--- RAW DATA Enclosed Below ---

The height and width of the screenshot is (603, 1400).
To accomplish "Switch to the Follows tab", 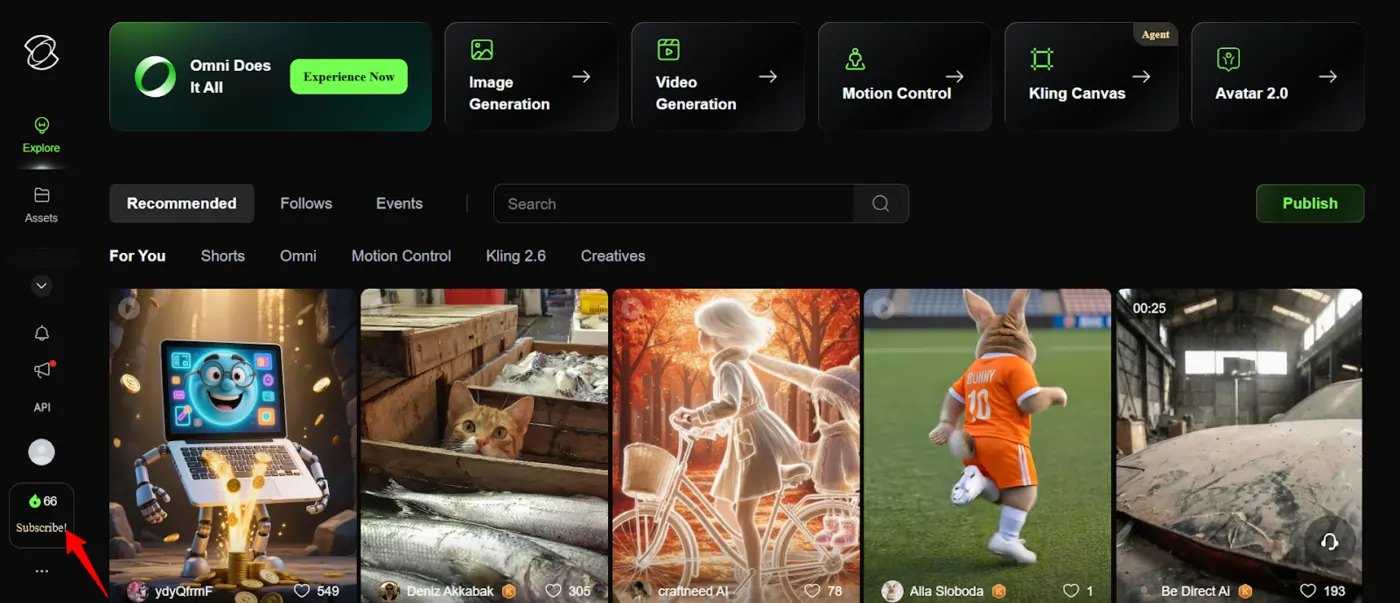I will tap(306, 203).
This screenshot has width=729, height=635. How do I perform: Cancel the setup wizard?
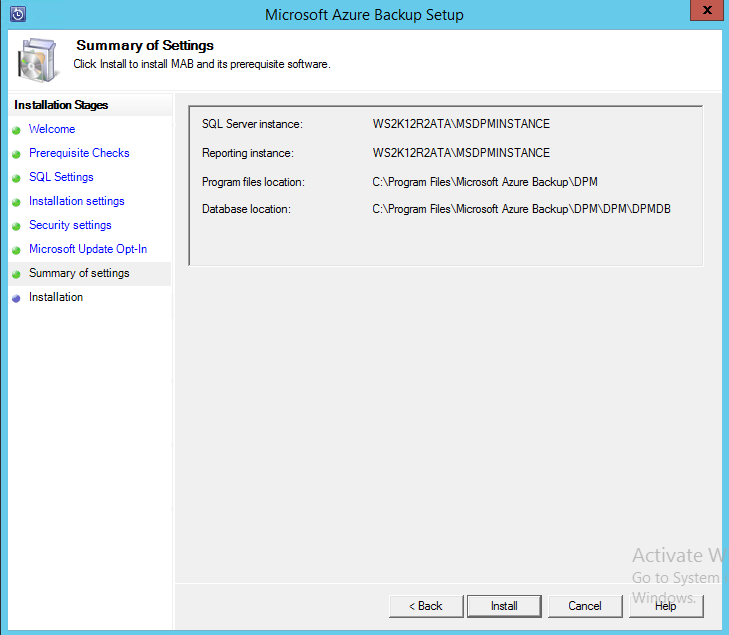point(585,606)

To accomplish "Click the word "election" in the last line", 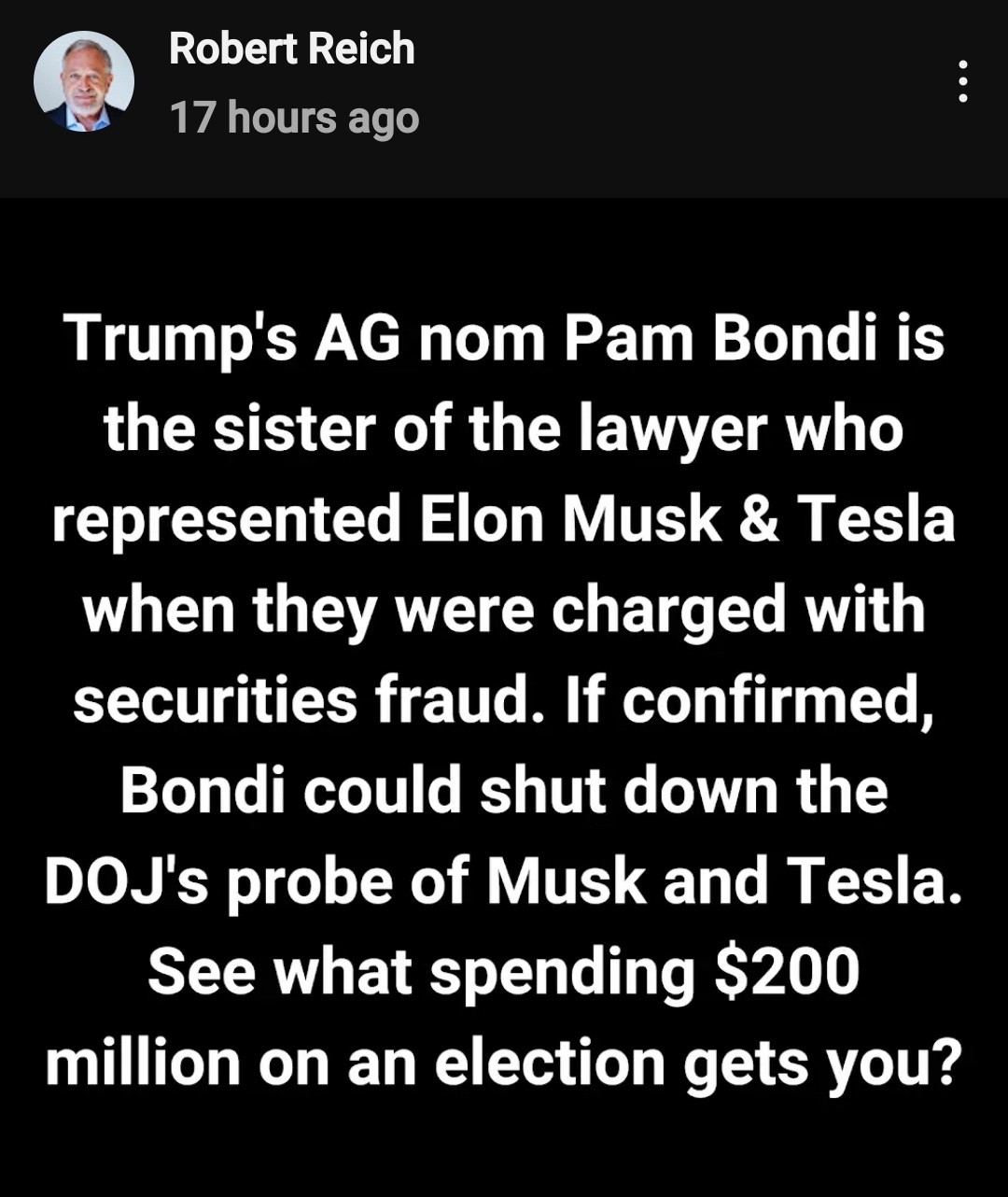I will tap(552, 1063).
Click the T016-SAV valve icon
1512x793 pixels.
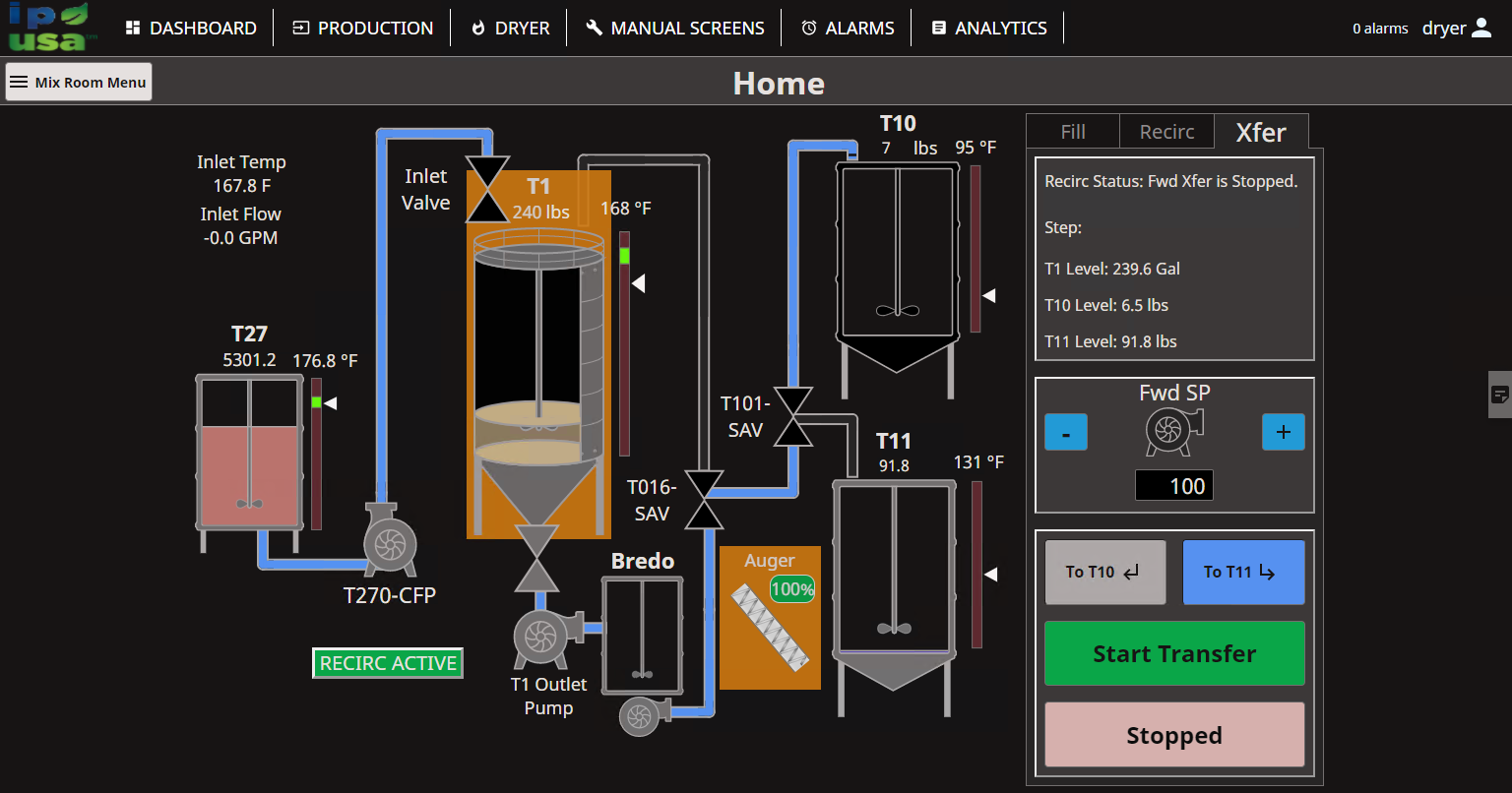click(x=704, y=500)
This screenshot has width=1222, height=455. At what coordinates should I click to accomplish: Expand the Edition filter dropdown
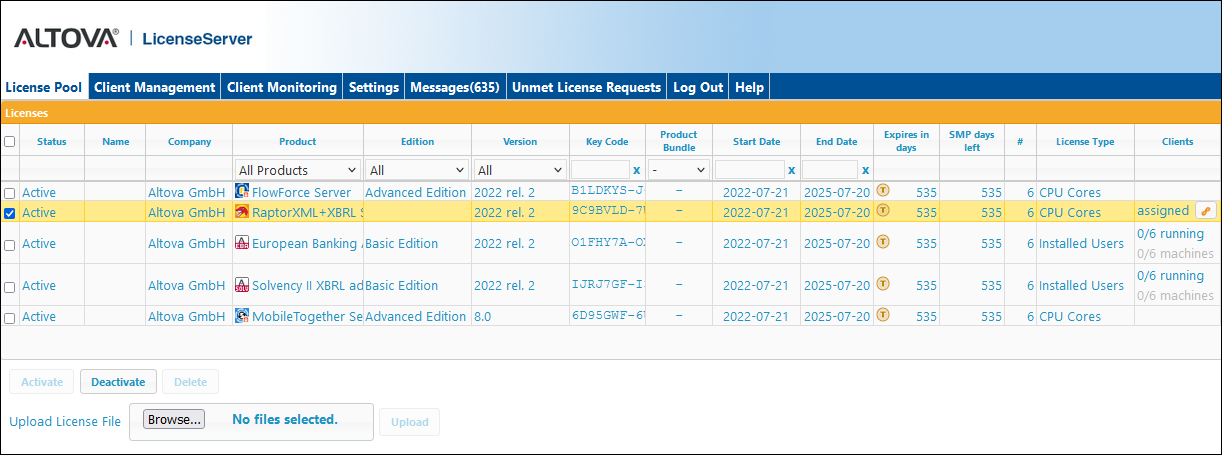coord(417,170)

--- End of Enclosed RAW DATA ---

This task calls for the lines from the line holding "Click the T016-SAV valve icon" through the last line above, restated word for word with both ends included and the pictures dropped.

## RESULT OF THE TASK
Click the T016-SAV valve icon
1512x793 pixels.
click(x=704, y=500)
This screenshot has width=1222, height=455. At what coordinates should I click to accomplish: Expand the Edition filter dropdown
coord(417,170)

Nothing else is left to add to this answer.